Bon, au delà des bruyantes polémiques, que reste-t-il de cette deuxième aventure de Tintin en ce 21ème siècle ?
1) Un témoignage des mentalités et des mœurs de son temps, à savoir la petite bourgeoisie bruxelloise, royaliste, colonialiste et conservatrice des années 20. Le mot nègre est régulièrement employé dans la version de 1931. Bien qu’il n’avait pas la même connotation à l’époque, j’avoue avoir du mal à chaque fois que je lis ce terme péjoratif et dégradant. Tout comme l’est la posture paternaliste et condéscendante de Tintin envers ces « pauvres » congolais (ah, le coup du chapeau coupé en deux !). Hergé a eu beau atténuer les clichés colonialiste de l’album en le redessinant en 1946, rien n’y fait. Cela transparait à chaque case.
2) Un récit d’aventure confondant de naïveté, voire limite crétin à certains moments. Une fiction qui prend énormément de libertés avec la réalité du continent africain.

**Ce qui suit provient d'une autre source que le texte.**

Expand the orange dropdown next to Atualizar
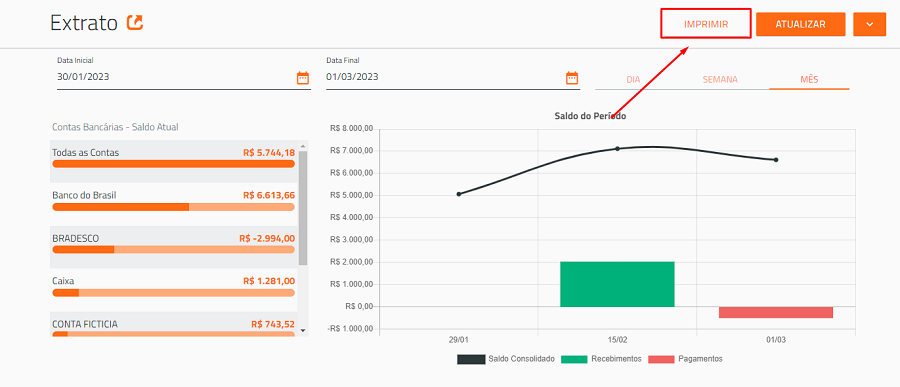point(870,24)
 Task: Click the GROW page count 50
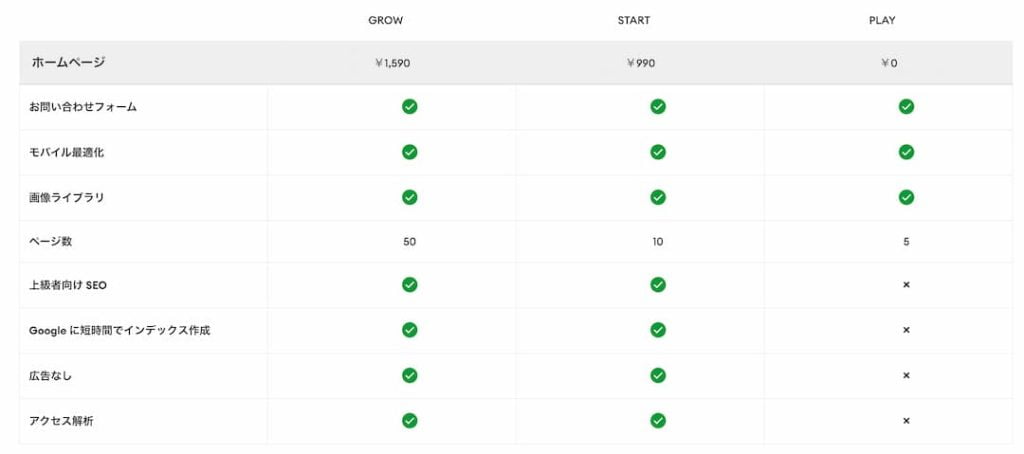(x=409, y=242)
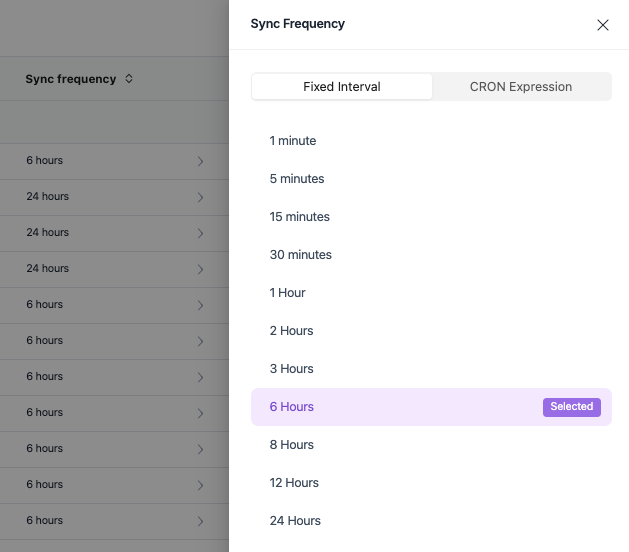
Task: Choose the 5 minutes interval
Action: (297, 179)
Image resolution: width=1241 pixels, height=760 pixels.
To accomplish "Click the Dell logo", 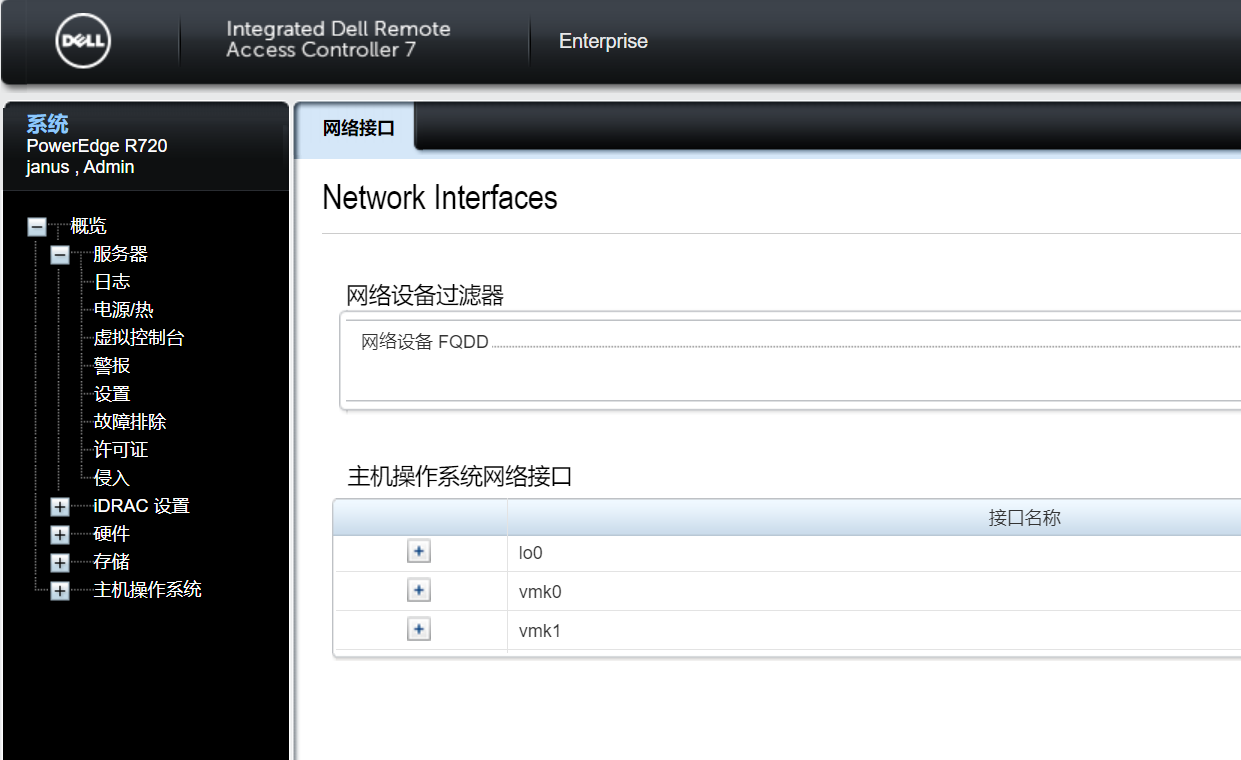I will pos(80,42).
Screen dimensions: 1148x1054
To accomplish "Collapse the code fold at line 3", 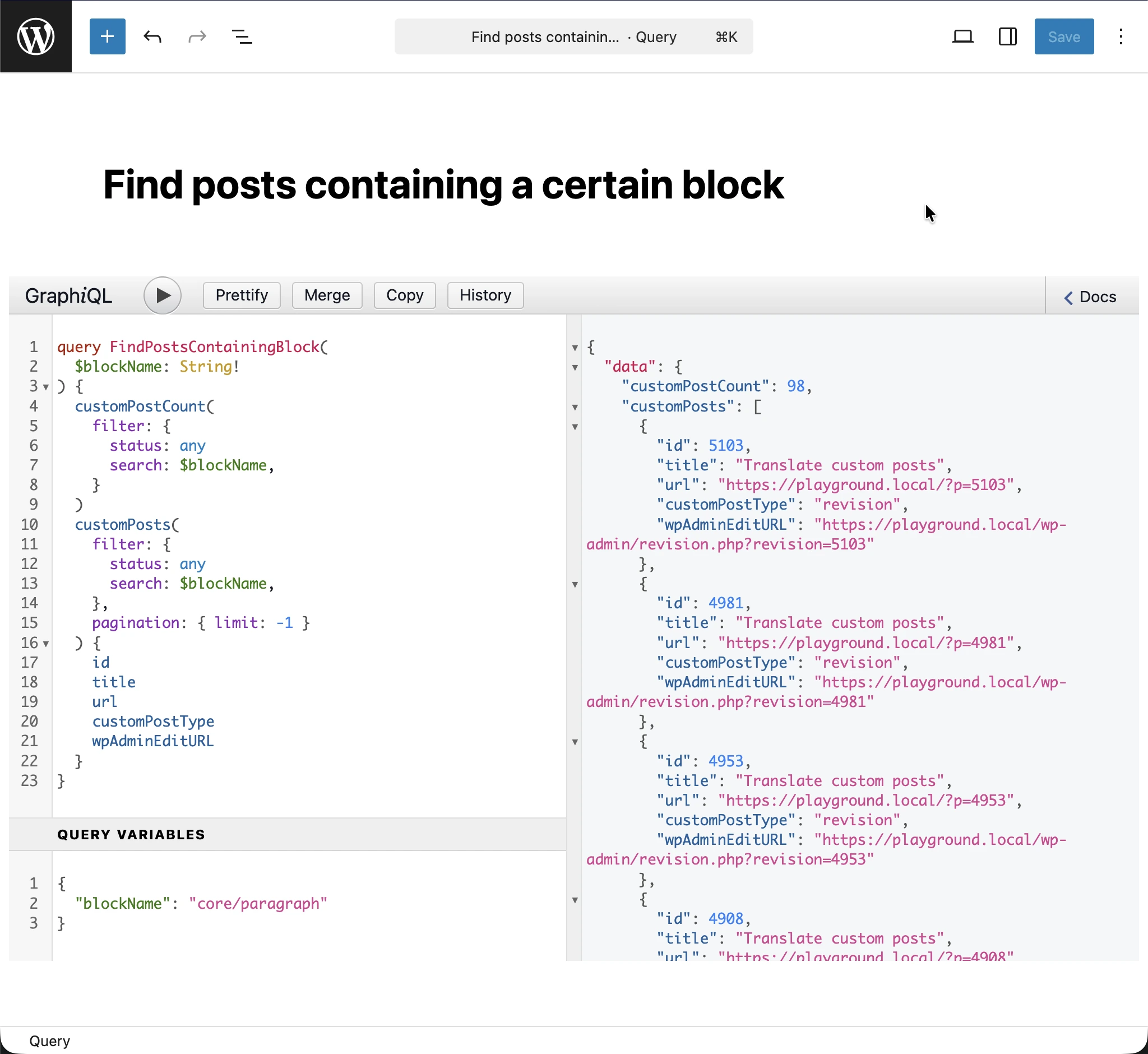I will click(x=45, y=387).
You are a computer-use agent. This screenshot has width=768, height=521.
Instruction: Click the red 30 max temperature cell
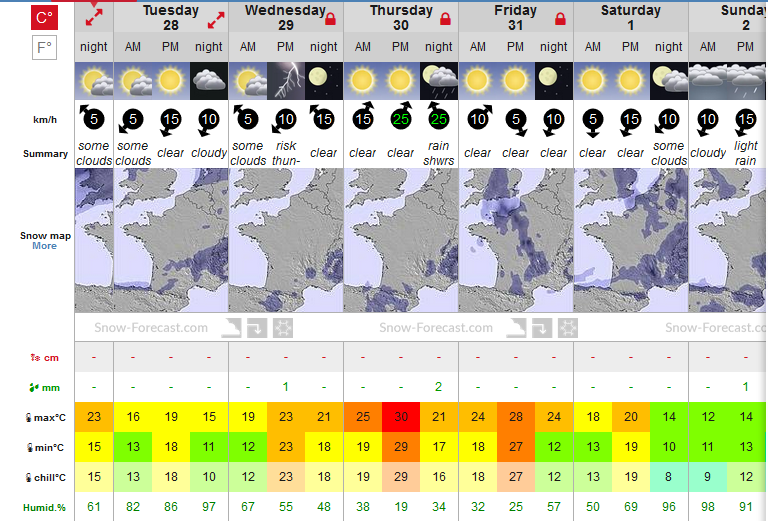[401, 417]
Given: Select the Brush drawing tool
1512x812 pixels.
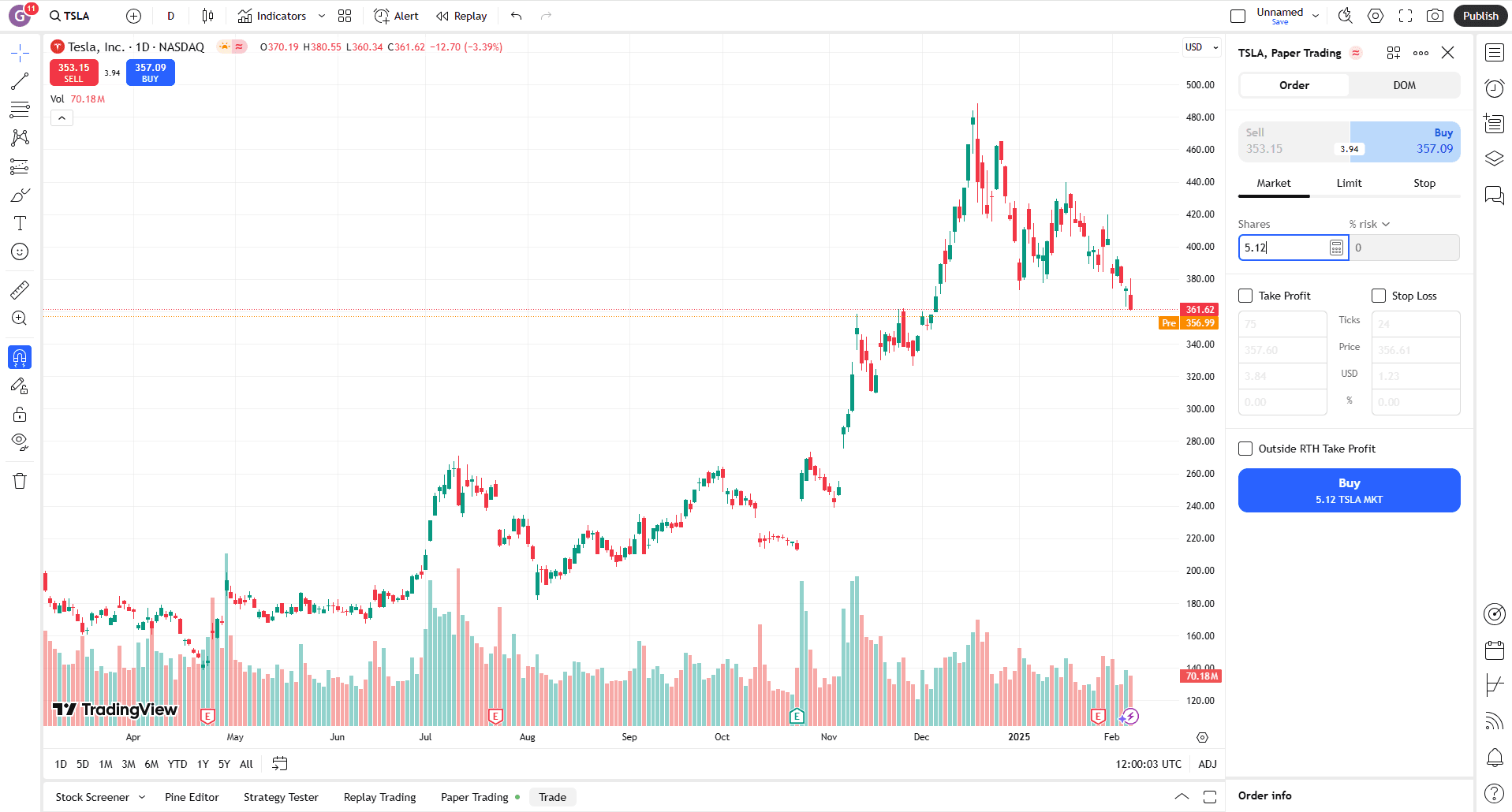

Une accumulation de scènes incohérentes, reposant sur une chance insolente, qui amène nos deux héros à s’en sortir à chaque fois, contre toute logique narrative (voir le passage où les singes les aident en jettent des noix de coco contre le méchant).
Un univers qui se veut réaliste, mais qui n’est qu’un déroulement d’événements fantaisistes, une successions d’absconses situations (quand Tintin se déguise en singe ou en girafe). Sans parler de cette manie pour le moins agaçante qu’ont Tintin et Milou à faire des commentaires sur ce qu’ils vivent, au moment même où ils le vivent (par exemple, quand Milou tombe à l’eau et le requin attaque Tintin).
3) L’œuvre de jeunesse d’un futur géant de la bande dessiné, qui essuie les plâtres de sa pratique de la narration séquentielle (en cela, la version originale est bien plus intéressante). Ce qui distingue Hergé de ses contemporains, et ce dont témoigne cet album, c’est l’utilisation des phylactères et la suppression des cartouches en dessous des dessins. Un procédé pour le moins nouveaux à l’époque, qui fera école. Autre particularité du jeune Hergé, c’est cette constante impression de mouvement. Très influencé par le cinéma, il n’hésite pas à décomposer les gestes de ses personnages de manière quasi chronophotographique, ce qui apportent un rythme soutenu à ses planches (voir la scène de combat en haut de la falaise).
4) Tintin est un des premiers héros à vivre des histoires « réalistes ». La plupart des séries contemporaines développaient des univers fantaisistes ou fantastiques (Little Nemo, Krazy Kat, Mandrake, Zig et Puce, Bibi Fricotin…) Le fait de choisir un héros reporter, allant à la découverte de pays exotiques, inscrivait les aventures de Tintin dans une réalité géographique et historique. D’un point de vue naïf et caricatural dans les premiers albums, c’est à partir du Lotus Bleu qu’Hergé effectuera un travail documentaire conséquent, qui apporta une réelle authenticité aux situations décrites, jamais démentie jusqu’à sa dernière aventure.
Pour conclure, je citerai Benoit Peeters dans Tintin et le monde d’Hergé : « Paradoxalement d’ailleurs, c’est peut-être dans ce côté stéréotypé que réside aujourd’hui le principal attrait de Tintin au Congo. Des missionnaires aux chasses aux lions, des mines de diamants aux crocodiles, l’album constitue un fort bon répertoire des clichés colonialistes. Et l’on finit par se dire que, si le livre n’a rien d’une peinture très authentique du Congo de l’époque, il constitue par contre un excellent document sur l’imaginaire africain qui occupait alors les esprits européens ».